Constructing a cultural identity is as easy as mastering the nuances of a foreign language while traveling to the country of its origin on an eight-hour flight. There are gifted individuals among us who may be able to carry out this task in less than eight hours. Fortunately or not, they are few in number. For the rest of us, the process of constructing our cultural ‘selves’ is the journey of a lifetime, struggling to position/inscribe ourselves within a culture that is no longer (re)presented as monolithically uniform.

I have always been interested in the relationship language and memory partake on in the making/unmaking of narrative ‘voices’, especially if their ‘historical counterparts’ had been denied existence, had been ‘shoved under the rug’ so to speak. In view of that, it seems to me that both hooks’ narrative technique and Whitman’s poetic dictum ask of their readers to question persistently the presence of a selfhood and its positionality inside an individual, within a community, amidst a social practice, or in a text. Their writing beckons us to investigate further how ‘gender’ and ‘race’ as latter-day social categories shape language and memory, how they influence a subject’s discursive life, how they help ‘bear witness’ to the construction of a self. One of the reasons why I decided to journey with the “Genders in America” seminar at the University of Leeds' School of English is tied in with my own understanding of this evocative process; namely, I would like to continue investigating the correlative link that exists between ‘engendered language’ and ‘racialized memory’, particularly when a subject’s social life cannot be clearly conveyed.

In that regard, I wonder how successful the cultural ‘translation’, ‘(re)claiming’ of a silenced self could be once it becomes an integral part of the public’s narrative? What are we to make of its (the silenced self’s) re-done identity? How do we approach its study?

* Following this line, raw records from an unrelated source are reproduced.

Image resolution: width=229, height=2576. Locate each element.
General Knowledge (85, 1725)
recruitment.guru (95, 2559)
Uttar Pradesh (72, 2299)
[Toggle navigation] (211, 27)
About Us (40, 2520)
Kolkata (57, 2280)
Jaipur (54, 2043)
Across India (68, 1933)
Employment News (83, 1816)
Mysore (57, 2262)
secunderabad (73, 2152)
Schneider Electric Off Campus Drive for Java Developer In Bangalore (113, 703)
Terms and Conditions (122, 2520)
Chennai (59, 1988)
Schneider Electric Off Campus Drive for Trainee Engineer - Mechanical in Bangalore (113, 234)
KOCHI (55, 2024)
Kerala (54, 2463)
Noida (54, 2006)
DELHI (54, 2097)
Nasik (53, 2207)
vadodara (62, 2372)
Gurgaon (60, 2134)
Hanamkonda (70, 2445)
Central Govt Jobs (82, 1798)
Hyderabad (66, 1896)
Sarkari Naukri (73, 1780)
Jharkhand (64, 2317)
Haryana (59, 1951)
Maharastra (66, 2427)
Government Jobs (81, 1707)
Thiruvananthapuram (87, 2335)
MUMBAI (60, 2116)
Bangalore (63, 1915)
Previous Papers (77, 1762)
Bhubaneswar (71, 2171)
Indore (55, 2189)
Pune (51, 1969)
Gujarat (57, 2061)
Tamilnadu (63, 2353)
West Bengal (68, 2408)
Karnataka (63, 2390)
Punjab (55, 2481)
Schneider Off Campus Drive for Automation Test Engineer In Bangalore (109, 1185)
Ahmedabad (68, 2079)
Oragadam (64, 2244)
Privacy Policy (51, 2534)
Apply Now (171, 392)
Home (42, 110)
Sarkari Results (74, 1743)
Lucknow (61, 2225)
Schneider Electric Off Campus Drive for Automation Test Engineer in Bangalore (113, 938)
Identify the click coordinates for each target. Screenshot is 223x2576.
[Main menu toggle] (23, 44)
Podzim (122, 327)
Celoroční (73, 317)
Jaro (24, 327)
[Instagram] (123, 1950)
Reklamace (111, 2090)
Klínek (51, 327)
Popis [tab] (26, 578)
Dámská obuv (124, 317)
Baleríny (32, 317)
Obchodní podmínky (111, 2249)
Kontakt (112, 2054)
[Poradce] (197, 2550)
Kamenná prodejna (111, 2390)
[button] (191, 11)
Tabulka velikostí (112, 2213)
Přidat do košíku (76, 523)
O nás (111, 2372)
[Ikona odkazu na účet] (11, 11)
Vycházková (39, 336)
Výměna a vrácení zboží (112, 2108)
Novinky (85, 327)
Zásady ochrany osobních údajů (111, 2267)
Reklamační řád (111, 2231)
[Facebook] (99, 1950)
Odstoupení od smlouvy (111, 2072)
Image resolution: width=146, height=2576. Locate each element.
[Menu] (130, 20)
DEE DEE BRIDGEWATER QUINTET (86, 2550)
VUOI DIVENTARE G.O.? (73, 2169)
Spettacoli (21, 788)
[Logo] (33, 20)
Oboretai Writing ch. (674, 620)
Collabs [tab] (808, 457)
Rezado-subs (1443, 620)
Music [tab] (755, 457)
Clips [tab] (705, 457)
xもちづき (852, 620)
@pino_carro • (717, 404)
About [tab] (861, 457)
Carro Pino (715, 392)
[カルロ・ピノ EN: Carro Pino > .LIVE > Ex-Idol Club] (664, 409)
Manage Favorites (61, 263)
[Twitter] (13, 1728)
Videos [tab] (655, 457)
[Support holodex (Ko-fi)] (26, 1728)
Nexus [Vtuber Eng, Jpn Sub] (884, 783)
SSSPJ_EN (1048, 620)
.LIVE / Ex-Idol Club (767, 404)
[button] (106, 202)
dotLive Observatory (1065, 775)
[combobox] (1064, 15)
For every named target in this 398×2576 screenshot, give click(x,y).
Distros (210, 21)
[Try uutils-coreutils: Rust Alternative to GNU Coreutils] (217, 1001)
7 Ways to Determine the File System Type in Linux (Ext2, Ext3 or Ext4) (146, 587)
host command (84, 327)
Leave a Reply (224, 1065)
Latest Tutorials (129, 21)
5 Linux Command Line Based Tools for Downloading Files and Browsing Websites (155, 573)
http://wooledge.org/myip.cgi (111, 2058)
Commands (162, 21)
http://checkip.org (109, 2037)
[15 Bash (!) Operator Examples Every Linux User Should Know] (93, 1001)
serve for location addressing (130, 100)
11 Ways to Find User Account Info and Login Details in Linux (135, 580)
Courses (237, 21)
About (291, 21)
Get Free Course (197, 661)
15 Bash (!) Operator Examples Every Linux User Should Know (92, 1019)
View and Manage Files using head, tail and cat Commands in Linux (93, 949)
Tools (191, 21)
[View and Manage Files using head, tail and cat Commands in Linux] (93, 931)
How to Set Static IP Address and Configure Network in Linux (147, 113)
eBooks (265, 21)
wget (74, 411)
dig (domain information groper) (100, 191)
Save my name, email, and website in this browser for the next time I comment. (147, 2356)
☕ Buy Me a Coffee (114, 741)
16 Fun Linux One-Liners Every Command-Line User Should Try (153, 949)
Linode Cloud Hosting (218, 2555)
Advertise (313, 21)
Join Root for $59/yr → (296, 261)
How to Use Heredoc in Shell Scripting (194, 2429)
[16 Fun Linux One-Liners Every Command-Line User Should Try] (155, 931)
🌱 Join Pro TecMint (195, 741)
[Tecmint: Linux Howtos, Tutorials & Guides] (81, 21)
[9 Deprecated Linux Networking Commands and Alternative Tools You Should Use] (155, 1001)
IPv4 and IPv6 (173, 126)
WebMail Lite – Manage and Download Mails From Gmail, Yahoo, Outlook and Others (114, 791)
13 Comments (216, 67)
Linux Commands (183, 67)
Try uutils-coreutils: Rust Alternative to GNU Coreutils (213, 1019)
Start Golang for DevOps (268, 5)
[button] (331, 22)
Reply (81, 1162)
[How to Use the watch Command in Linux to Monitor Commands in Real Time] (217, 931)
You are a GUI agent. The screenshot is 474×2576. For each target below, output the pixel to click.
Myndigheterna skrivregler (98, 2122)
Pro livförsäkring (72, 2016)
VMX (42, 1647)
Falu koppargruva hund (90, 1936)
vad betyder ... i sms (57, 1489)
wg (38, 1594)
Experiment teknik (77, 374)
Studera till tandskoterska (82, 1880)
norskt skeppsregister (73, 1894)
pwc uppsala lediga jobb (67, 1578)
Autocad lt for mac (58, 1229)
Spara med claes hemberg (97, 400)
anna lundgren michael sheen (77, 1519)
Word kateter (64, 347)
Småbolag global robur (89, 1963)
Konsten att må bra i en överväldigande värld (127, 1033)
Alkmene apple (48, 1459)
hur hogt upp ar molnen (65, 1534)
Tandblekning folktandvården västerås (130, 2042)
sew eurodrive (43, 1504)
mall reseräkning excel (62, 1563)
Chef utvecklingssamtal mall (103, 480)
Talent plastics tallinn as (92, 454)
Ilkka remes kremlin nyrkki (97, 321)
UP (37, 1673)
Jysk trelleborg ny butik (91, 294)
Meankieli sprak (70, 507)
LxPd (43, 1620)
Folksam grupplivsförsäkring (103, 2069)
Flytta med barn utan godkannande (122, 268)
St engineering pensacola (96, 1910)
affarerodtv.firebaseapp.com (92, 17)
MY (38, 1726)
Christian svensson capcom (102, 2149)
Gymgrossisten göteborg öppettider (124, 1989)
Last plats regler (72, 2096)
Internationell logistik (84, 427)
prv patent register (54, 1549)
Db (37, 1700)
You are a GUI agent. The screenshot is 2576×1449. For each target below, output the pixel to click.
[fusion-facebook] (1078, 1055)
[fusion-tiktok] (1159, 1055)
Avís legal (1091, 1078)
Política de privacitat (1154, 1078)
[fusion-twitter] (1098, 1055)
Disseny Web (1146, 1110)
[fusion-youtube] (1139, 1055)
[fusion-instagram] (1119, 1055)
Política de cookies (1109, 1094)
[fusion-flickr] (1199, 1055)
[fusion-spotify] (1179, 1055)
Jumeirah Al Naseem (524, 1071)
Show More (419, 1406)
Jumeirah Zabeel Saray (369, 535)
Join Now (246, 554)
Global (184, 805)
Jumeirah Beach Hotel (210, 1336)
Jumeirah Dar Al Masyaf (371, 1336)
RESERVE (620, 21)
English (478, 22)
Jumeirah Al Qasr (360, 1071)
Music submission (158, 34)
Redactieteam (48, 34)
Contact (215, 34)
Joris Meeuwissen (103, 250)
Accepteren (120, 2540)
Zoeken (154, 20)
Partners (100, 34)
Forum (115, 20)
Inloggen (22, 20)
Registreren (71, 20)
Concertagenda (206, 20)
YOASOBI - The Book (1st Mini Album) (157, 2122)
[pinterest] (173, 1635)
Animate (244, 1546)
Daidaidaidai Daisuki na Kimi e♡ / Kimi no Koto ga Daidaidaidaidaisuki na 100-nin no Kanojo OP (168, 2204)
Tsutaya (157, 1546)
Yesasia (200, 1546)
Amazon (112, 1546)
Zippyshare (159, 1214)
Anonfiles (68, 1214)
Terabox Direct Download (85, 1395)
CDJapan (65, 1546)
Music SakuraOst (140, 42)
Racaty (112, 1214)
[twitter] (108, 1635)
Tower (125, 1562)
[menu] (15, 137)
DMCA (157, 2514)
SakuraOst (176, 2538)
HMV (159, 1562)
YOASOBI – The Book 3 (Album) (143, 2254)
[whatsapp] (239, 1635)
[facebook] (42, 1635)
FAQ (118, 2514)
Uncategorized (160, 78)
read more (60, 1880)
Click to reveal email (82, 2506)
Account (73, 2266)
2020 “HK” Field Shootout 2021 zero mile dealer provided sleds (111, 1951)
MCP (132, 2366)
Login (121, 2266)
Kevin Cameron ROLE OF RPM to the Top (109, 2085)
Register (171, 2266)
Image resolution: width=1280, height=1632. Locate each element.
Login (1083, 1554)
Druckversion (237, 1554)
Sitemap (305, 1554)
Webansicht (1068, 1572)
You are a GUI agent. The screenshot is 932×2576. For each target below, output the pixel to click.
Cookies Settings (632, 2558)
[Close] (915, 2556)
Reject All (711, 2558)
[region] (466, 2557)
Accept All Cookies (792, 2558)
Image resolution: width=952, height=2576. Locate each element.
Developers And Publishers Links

Examining one’s own history and tradition in isolation only produces additional endocentric theories of ‘the self’ and ‘the nation’ (that the self belongs to), something that no scientist of the past creating in the present for the future should concede to. America has long been perceived by the outsider’s inwardly gazing eye as a human ‘melting pot’, a place where different races, various ethnic groups, are to experience a liberated life in a constant pursuit of private and communal happiness. America does exhibit the demographics of a fairly rounded (re)presentation of the world’s races, ethnicities, classes, gendered identities. And it may, therefore, be perceived as the perfect battlefield for their redefinition and refiguration, particularly when the case of gender and race is at stake.

Conversely, the solidification of this myth has been challenged by recent American Studies scholarship which rejects its contextual fundamentalism, proposing instead a demystification of the ‘shared culture’ image, so that once marginal/insignificant/irrelevant voices carry out the now dehierarchizized and denaturalized investigation of the ‘national culture’ as a fragmented whole. Working within/through separate trajectories of American Studies scholarship, Houston A. Baker, Ramón Gutiérrez, Kevin J. Mumford, K. Scott Wong, George Lipsitz, Barry Shank, Mark Hulsether, José David Saldívar, to name but a few, deconstruct the traditionally accepted notion of America as a unified, monolithic national culture. Their theoretically informed studies evaluate the intricate relationships existing among landscape, people and technology in the American experience, ascertaining the importance for continuous re-assessment and re-development of these relationships and their subsequent relational effects within American Studies scholarship as it, in turn, strives to engage in in-depth analyses of culture concepts and culture studies. In this respect, hooks’ work of historical recovery and Whitman’s verses of engendered nationhood offer the scholarship a revisonary way to approach the study of America’s ‘fragmented nationhood’; to (re)claim silenced voices is to be in a world where academic predications connect with separate human experiences, while at the same time weaving out a fluid nexus of relations and transactions that actively engage their subjects.